Les disparités territoriales sont cependant importantes et les résultats, appuyés par les entretiens menés auprès de certains acteurs du système d’attribution des logements, mettent en lumière d’importantes différences dans les politiques d’attribution locales.

Sans surprise, le niveau de tension locale et donc l’offre de logements disponibles déterminent en partie les choix opérés par les acteurs lors des attributions. La hiérarchisation de la demande apparaît par ailleurs comme un facteur déterminant et ce en défaveur des ménages les plus pauvres. Ces ménages sont le plus souvent mis en « concurrence » avec des ménages moins pauvres, mais cumulant d’autres critères déterminants en matière de hiérarchisation (situation de logement, taille ou composition du ménage, ancienneté de la demande, situation au regard de l’emploi…).

Une analyse par cas-type a également été menée afin de quantifier l’écart entre probabilité théorique et probabilité effective d’attribution. Ces résultats mettent en évidence la place importante, dans le processus de sélection des candidats à un logement, de la priorisation de la demande ainsi que des logiques de peuplement (présence d’enfants, pratiques locales, rôle de la nationalité…).

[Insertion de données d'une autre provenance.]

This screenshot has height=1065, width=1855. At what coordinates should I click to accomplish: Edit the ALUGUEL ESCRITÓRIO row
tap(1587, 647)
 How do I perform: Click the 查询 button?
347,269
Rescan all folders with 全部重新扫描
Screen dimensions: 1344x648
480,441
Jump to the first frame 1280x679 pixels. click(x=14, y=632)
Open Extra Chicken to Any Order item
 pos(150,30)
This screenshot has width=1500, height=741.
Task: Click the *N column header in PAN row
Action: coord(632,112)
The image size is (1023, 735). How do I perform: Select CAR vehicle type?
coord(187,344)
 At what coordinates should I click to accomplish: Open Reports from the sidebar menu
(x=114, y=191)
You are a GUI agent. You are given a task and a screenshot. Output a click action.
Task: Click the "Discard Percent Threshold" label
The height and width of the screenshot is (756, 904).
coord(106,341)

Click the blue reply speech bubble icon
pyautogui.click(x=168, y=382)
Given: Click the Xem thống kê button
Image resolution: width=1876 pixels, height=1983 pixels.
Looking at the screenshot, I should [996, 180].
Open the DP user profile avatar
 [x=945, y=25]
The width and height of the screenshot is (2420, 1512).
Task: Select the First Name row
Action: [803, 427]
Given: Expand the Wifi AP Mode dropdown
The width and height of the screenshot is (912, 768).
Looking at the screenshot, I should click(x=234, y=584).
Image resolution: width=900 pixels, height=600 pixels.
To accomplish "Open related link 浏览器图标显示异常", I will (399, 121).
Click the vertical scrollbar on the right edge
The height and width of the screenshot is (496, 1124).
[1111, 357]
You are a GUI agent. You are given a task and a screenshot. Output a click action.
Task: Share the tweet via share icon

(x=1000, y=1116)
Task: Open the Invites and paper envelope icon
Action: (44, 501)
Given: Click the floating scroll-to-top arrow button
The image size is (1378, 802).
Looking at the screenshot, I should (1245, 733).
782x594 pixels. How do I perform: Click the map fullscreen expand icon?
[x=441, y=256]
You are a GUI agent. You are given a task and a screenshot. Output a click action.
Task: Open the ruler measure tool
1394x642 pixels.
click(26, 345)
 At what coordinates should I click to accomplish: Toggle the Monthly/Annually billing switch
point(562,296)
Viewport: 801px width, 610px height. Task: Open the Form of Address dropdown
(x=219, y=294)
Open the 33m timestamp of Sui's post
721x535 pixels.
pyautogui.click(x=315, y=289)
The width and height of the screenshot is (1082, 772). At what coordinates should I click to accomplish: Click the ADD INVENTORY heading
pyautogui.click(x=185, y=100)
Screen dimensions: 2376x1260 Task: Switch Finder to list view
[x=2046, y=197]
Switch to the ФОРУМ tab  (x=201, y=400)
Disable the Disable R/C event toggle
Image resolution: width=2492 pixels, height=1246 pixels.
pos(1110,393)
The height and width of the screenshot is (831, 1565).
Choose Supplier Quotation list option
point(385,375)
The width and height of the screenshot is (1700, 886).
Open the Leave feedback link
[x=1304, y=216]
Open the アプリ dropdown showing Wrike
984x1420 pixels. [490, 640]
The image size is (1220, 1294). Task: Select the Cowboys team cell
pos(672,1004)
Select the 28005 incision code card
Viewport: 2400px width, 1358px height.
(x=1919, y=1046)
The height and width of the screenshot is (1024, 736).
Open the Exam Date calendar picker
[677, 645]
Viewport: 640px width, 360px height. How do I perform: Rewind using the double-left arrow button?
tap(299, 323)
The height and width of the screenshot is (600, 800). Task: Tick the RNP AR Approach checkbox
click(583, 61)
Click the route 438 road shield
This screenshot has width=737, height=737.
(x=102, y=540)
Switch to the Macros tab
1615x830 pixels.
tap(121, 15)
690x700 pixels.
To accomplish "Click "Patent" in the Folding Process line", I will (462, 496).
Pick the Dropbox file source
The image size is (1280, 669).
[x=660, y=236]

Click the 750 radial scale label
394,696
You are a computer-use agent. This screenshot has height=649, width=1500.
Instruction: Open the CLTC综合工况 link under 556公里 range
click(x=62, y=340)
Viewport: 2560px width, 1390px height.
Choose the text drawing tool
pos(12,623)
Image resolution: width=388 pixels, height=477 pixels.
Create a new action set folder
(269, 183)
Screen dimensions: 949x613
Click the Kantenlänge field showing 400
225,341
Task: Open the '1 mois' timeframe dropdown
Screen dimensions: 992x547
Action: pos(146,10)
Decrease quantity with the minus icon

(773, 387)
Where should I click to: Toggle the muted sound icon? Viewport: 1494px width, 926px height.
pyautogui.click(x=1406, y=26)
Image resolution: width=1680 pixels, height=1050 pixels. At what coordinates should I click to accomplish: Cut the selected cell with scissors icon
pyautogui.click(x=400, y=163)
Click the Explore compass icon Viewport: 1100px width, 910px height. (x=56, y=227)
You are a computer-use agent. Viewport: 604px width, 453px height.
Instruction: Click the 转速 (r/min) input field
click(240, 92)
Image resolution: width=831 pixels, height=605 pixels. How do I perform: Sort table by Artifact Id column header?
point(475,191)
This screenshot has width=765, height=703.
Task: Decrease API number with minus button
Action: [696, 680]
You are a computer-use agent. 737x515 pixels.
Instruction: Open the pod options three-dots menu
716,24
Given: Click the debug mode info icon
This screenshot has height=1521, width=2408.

L’ensemble de nos résultats sont présentés dans une application interactive qui fournit les informations sous 4 formes différentes :

  • Le premier onglet (« Attribution ») présente sous forme graphique, par EPCI, les probabilités théoriques et effectives d’attribution selon le niveau de vie. Il fournit également pour 2 niveaux de vie (500 euros et 1200 euros) les probabilités estimées ainsi que les intervalles de confiance associés.
  • Le deuxième onglet (« Contribution ») présente sous forme graphique, par EPCI, la contribution des différentes variables du modèle à la probabilité d’attribution. Il fournit également pour 2 niveaux de vie (500 euros et 1200 euros) les contributions respectivement du niveau de vie et du niveau de tension ainsi que les intervalles de confiance associés.
  • Le troisième onglet (« Odd ratio (carte) ») présente, sous forme de cartes et pour les 100 EPCI comptant le plus de demandeur.se.s, le rapport de chance (l’Odd ratio) entre probabilité effective et probabilité théorique (voir supra) ainsi que les résultats de l’onglet « Attribution » pour chaque EPCI.
  • Le quatrième onglet (« Attribution (carte) ») présente lui les probabilités effectives d’attribution pour les 100 EPCI comptant le plus de demandeur.se.s.